Pilar Sordon em conversa com José del Rio

“A forma como você fala consigo mesmo define sua autoestima e sua visão de mundo”, acrescentou a especialista, explicando que o diálogo interno determina confiança e resiliência diante da incerteza.

O especialista aconselha prestar atenção à história pessoal para reforço autoestima pois a forma como cada pessoa conta sua história afeta diretamente sua saúde psicológica e a qualidade de suas interações sociais.

Sordo argumenta que a personalidade carece de traços estáticos porque a evolução do caráter responde à mutação de prioridades e opiniões; “Estamos mudando constantemente”, disse ele.
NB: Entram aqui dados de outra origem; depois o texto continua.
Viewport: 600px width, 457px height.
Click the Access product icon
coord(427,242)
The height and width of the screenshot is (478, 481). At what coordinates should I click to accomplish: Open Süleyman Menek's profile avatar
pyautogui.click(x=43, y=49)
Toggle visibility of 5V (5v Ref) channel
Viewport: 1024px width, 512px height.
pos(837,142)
“Seria triste se a experiência não mudasse vocꔓEvoluímos porque dependemos das circunstâncias, porque fico ansioso em algumas circunstâncias e hiperansioso em outras, porque posso ser ordeiro em algumas coisas e desordenado em outras.”

A pesquisadora enfatizou que o desenvolvimento pessoal exige a aceitação da própria vulnerabilidade, processo que permite ao indivíduo deixar de lado estruturas rígidas para adotar novas formas, pois o amadurecimento bem-sucedido decorre da capacidade de integrar as mudanças externas com a realidade interna.

Entrevista com Pilar SordoRodrigo Nespolo

Segundo o especialista, o léxico atual está degradado devido ao uso excessivo de tecnologia e recursos visuais. Nesse contexto, citou o psiquiatra José Luis Marín para alertar sobre isso risco emocional. “Estamos adoecendo por falta de vocabulário”, argumentou A falta de termos impede a expressão correta de sentimentos complexos e causa frustração.

“Encurtamos as palavras que usamos”, elaborou e enfatizou. “Não falamos muito. Usamos menos vocabulário quando falamos.”. Para Sordo, uma conversa autêntica exige a disposição de ser transformado pelo que o outro diz.

“Uma conversa deveria ter o desafio em que eu me submeto a transformar naquilo que você está me contando. Porque senão vira uma espécie de monólogo intermitente”, observou.

“Crescer dói””, mencionou o autor e esclareceu que a sociedade moderna atua como uma especialista em fuga e evita qualquer situação desconfortável. Porém, a especialista sugere uma atitude aberta diante das crises para facilitar o aprendizado. “Você deve ser submisso diante da dor”ele aconselhou.

“Quanto mais rebelde você é diante da dor, mais ela fica com você, mais ela te incomoda, mais ela persiste e, portanto, menos aprende, a obediência à dor me parece uma coisa fundamental no processo de crescimento humano”, concluiu Sordo.